THURSDAY, Dec. 15, 2016 (HealthDay News) — The Society for Industrial and Organizational Psychology Ototoxicity Scale (SIOP) seems to be best for classifying ototoxicity in cisplatin-treated pediatric patients, according to a study published online Dec. 12 in the Journal of Clinical Oncology.
Kristin R. Knight, M.D., from the Oregon Health and Science University in Portland, and colleagues compared ototoxicity classification systems in participants aged 1 to 30 years with planned cisplatin-containing treatment. The testing audiologist and two central review audiologists assessed and graded audiologic results using the American Speech-Language-Hearing Association Ototoxicity Criteria (ASHA), Common Terminology Criteria for Adverse Events, version 3.0 (CTCAE), and Brock Ototoxicity Grades (Brock). The SIOP was also used by one central reviewer.

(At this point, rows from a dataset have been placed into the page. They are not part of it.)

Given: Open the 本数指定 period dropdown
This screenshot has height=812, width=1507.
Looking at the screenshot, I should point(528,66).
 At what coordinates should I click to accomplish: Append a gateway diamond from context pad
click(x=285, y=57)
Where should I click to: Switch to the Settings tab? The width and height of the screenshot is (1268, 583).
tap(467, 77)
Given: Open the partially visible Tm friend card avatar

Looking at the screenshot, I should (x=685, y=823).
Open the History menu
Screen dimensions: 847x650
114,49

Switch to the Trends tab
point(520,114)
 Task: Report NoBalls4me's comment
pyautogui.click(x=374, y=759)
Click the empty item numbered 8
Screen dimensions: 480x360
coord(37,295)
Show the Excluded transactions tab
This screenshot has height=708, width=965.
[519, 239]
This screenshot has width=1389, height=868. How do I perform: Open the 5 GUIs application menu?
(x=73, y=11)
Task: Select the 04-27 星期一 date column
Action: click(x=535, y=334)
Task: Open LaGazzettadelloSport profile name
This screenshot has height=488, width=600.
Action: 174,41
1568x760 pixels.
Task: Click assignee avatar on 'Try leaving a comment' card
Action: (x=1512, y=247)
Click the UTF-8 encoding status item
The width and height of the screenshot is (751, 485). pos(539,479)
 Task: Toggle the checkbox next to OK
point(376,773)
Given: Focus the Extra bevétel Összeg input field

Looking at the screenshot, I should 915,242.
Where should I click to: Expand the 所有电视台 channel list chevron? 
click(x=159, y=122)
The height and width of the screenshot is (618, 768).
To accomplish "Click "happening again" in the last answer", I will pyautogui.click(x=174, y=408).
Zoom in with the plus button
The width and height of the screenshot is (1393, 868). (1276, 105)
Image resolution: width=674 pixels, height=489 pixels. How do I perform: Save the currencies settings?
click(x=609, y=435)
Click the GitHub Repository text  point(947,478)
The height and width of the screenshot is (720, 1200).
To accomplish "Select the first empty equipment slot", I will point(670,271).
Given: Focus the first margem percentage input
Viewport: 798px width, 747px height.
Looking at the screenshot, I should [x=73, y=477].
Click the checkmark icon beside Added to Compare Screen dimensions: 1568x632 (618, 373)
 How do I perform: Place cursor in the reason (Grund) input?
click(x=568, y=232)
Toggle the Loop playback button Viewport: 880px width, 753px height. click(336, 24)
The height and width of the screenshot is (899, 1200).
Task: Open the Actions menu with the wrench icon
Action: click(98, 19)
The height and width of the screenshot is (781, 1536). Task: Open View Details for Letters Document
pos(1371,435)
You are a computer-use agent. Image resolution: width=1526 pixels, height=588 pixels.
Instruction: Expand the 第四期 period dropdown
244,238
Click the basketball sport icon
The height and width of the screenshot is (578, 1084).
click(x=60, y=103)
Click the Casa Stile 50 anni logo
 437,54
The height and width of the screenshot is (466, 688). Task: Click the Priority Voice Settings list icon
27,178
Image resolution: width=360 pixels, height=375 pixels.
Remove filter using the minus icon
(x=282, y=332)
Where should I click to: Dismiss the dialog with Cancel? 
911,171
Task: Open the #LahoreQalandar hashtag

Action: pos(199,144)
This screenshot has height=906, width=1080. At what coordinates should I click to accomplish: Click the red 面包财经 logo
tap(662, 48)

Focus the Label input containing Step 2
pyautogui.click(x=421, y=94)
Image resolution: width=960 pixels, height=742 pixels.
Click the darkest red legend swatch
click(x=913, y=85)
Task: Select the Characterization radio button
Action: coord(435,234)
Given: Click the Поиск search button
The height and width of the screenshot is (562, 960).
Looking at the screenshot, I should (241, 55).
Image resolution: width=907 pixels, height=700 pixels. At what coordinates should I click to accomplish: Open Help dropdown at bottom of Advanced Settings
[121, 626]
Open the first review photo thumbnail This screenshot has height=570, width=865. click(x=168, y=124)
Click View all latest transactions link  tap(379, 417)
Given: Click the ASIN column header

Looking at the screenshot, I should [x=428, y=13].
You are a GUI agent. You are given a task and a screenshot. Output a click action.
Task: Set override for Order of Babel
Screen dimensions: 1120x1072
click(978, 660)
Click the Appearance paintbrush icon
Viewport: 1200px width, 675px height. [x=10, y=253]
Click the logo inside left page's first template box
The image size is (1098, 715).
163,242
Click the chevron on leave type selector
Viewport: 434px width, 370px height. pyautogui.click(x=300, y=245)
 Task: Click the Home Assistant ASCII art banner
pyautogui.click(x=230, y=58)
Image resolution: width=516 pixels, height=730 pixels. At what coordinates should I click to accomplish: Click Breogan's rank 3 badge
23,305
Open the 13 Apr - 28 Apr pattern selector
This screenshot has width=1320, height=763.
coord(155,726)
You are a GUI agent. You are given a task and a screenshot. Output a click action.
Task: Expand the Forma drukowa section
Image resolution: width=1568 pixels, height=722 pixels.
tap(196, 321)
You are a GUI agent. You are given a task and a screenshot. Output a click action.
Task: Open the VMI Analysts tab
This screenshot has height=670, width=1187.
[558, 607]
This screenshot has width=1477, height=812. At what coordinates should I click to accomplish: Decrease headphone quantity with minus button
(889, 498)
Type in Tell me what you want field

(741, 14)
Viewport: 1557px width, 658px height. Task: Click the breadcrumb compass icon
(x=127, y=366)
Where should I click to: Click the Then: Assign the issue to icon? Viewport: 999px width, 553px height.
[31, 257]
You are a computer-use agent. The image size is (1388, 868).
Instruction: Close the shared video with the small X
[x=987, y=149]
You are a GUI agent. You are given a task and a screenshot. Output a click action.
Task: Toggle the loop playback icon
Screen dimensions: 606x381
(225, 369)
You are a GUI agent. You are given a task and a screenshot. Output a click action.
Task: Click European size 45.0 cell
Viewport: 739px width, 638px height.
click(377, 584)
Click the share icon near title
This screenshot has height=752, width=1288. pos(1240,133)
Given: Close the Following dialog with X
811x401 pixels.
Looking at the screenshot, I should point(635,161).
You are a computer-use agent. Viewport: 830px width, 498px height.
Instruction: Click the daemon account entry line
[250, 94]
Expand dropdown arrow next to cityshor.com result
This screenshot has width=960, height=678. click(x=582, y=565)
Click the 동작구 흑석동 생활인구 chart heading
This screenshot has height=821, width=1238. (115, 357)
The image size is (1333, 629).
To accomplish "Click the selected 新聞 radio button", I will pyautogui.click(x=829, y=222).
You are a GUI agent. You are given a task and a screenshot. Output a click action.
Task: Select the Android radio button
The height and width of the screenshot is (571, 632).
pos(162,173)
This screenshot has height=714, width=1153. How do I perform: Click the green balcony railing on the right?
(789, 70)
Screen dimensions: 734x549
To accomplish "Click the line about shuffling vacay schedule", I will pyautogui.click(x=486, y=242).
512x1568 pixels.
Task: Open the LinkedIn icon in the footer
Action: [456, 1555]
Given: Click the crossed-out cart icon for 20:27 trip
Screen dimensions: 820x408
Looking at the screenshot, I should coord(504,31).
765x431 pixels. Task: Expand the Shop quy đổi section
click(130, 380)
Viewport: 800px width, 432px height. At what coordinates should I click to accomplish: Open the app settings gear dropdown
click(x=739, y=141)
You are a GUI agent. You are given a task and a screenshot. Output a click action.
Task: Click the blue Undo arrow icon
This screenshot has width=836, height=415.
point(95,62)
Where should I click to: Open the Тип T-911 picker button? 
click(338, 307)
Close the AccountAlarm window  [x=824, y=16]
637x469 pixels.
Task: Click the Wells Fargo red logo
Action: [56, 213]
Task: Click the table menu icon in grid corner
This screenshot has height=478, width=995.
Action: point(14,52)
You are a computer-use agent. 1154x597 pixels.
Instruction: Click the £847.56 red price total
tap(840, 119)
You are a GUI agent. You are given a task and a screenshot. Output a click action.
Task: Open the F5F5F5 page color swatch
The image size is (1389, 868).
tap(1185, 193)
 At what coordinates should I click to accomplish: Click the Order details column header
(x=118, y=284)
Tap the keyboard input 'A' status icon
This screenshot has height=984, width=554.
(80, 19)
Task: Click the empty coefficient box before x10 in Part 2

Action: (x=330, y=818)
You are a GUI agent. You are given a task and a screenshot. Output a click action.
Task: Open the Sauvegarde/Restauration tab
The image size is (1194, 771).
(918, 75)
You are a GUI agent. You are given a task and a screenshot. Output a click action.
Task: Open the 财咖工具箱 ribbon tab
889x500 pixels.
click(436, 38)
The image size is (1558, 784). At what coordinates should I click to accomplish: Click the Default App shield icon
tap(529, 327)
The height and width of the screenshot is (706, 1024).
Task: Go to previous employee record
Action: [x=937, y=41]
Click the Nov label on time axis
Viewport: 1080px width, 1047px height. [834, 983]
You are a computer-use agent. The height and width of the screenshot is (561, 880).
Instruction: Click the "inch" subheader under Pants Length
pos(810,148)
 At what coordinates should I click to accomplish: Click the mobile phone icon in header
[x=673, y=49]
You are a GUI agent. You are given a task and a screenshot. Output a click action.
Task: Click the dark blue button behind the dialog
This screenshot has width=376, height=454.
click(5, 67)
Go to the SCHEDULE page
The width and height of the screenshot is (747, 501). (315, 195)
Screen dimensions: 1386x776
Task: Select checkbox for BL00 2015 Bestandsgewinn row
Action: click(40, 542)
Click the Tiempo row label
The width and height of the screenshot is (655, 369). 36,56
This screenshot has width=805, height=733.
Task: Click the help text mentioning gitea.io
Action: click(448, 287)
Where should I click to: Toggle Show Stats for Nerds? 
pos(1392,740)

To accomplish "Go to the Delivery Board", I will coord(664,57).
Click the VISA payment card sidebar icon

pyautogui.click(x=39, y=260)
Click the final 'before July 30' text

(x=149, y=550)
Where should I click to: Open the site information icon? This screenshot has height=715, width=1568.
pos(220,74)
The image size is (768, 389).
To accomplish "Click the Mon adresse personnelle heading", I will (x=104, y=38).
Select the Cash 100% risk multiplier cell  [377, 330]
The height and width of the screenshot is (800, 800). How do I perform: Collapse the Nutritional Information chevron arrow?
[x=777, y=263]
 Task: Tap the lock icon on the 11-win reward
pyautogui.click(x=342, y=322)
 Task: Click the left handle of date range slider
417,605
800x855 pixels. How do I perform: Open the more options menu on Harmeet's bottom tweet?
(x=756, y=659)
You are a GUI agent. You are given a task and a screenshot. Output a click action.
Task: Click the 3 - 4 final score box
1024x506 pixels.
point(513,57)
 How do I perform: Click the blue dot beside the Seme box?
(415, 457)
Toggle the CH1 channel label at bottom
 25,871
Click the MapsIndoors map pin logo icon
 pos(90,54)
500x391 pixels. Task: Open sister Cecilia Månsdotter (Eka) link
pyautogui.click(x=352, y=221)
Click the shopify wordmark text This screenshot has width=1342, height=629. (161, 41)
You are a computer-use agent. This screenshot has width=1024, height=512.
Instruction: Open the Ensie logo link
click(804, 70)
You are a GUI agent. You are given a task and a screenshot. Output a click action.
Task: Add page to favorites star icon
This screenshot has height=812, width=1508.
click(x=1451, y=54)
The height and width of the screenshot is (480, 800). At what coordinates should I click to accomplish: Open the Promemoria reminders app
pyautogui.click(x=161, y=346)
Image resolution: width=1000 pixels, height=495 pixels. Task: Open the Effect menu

The researchers found that the prevalence of any degree of ototoxicity varied from 40 to 56 percent, and severe ototoxicity varied from 7 to 22 percent at the end of treatment. SIOP detected significantly more ototoxicity than CTCAE (P = 0.004); Brock criteria identified significantly fewer patients with any or severe ototoxicity (P < 0.001). Ototoxicity was detected earlier with SIOP than other scales. For ASHA and Brock, agreement between central reviewers and the institutional audiologist was almost perfect, while the poorest agreement was seen for CTCAE.
“The SIOP scale may be superior to ASHA, Brock, and CTCAE scales for classifying ototoxicity in pediatric patients who were treated with cisplatin,” the authors write. “Future studies should evaluate inter-rater reliability of the SIOP scale.”
Several authors disclosed financial ties to the pharmaceutical industry.